To loop over a sequence in sorted order, use the sorted() function which returns a new sorted list while leaving the source unaltered.

>>>
>>> basket = ['apple', 'orange', 'apple', 'pear', 'orange', 'banana']
>>> for f in sorted(set(basket)):
...     print(f)
...
apple
banana
orange
pear
46
Q

What is “in” and “not in” for?

A

To check whether a value occurs (does not occur) in a sequence. All comparison operators have the same priority, which is lower than that of all numerical operators.

47
Q

What is “is” and “is not” for?

A

To compare whether two objects are really the same object; this only matters for mutable objects like lists. All comparison operators have the same priority, which is lower than that of all numerical operators.

48
Q

Can comparisons be chained?

A

Yes. For example, a < b == c tests whether a is less than b and moreover b equals c.

49
Q

How does short-circuit operations work?

A

The Boolean operators and and or are so-called short-circuit operators: their arguments are evaluated from left to right, and evaluation stops as soon as the outcome is determined. For example, if A and C are true but B is false, A and B and C does not evaluate the expression C. When used as a general value and not as a Boolean, the return value of a short-circuit operator is the last evaluated argument.
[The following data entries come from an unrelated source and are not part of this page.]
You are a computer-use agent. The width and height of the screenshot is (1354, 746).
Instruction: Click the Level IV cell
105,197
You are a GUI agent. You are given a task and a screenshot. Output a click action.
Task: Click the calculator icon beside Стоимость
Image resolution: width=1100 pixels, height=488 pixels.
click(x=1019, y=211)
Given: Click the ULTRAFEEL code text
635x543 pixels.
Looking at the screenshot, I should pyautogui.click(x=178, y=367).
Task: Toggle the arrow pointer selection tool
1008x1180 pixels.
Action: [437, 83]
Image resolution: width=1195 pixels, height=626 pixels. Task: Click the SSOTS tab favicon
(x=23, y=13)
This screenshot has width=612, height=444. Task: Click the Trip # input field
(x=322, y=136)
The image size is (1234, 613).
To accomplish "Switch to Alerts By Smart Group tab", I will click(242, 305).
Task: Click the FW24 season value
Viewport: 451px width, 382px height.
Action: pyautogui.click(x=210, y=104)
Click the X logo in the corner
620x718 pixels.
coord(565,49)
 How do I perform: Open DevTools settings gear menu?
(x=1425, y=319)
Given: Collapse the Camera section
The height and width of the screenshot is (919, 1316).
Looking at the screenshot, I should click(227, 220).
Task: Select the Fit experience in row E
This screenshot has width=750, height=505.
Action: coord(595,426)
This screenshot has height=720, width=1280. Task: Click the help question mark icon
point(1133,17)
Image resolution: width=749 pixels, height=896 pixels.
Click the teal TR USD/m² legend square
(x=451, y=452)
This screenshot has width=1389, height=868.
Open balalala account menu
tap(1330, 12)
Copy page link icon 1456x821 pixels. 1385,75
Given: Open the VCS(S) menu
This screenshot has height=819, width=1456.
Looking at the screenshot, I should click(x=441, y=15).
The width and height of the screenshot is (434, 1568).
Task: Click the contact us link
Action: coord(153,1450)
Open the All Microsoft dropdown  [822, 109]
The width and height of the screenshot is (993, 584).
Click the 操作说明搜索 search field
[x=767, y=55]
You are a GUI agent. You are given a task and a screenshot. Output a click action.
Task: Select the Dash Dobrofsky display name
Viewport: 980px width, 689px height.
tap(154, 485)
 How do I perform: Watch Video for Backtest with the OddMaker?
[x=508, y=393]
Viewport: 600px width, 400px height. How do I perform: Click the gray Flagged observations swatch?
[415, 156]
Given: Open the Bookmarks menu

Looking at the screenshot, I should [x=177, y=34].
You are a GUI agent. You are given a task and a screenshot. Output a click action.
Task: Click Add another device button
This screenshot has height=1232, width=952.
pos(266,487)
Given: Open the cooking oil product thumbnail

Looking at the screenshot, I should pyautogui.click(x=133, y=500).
It is possible to assign the result of a comparison or other Boolean expression to a variable. For example,

> > > string1, string2, string3 = ‘’, ‘Trondheim’, ‘Hammer Dance’
non_null = string1 or string2 or string3
non_null
‘Trondheim’

50
Q

How comparison for sequences and other data types work?

A

Sequence objects may be compared to other objects with the same sequence type. The comparison uses lexicographical ordering: first the first two items are compared, and if they differ this determines the outcome of the comparison; if they are equal, the next two items are compared, and so on, until either sequence is exhausted. If two items to be compared are themselves sequences of the same type, the lexicographical comparison is carried out recursively. If all items of two sequences compare equal, the sequences are considered equal. If one sequence is an initial sub-sequence of the other, the shorter sequence is the smaller (lesser) one. Lexicographical ordering for strings uses the Unicode code point number to order individual characters. Some examples of comparisons between sequences of the same type:

(1, 2, 3)              < (1, 2, 4)
[1, 2, 3]              < [1, 2, 4]
'ABC' < 'C' < 'Pascal' < 'Python'
(1, 2, 3, 4)           < (1, 2, 4)
(1, 2)                 < (1, 2, -1)
(1, 2, 3)             == (1.0, 2.0, 3.0)
(1, 2, ('aa', 'ab'))   < (1, 2, ('abc', 'a'), 4)
Note that comparing objects of different types with < or > is legal provided that the objects have appropriate comparison methods. For example, mixed numeric types are compared according to their numeric value, so 0 equals 0.0, etc. Otherwise, rather than providing an arbitrary ordering, the interpreter will raise a TypeError exception.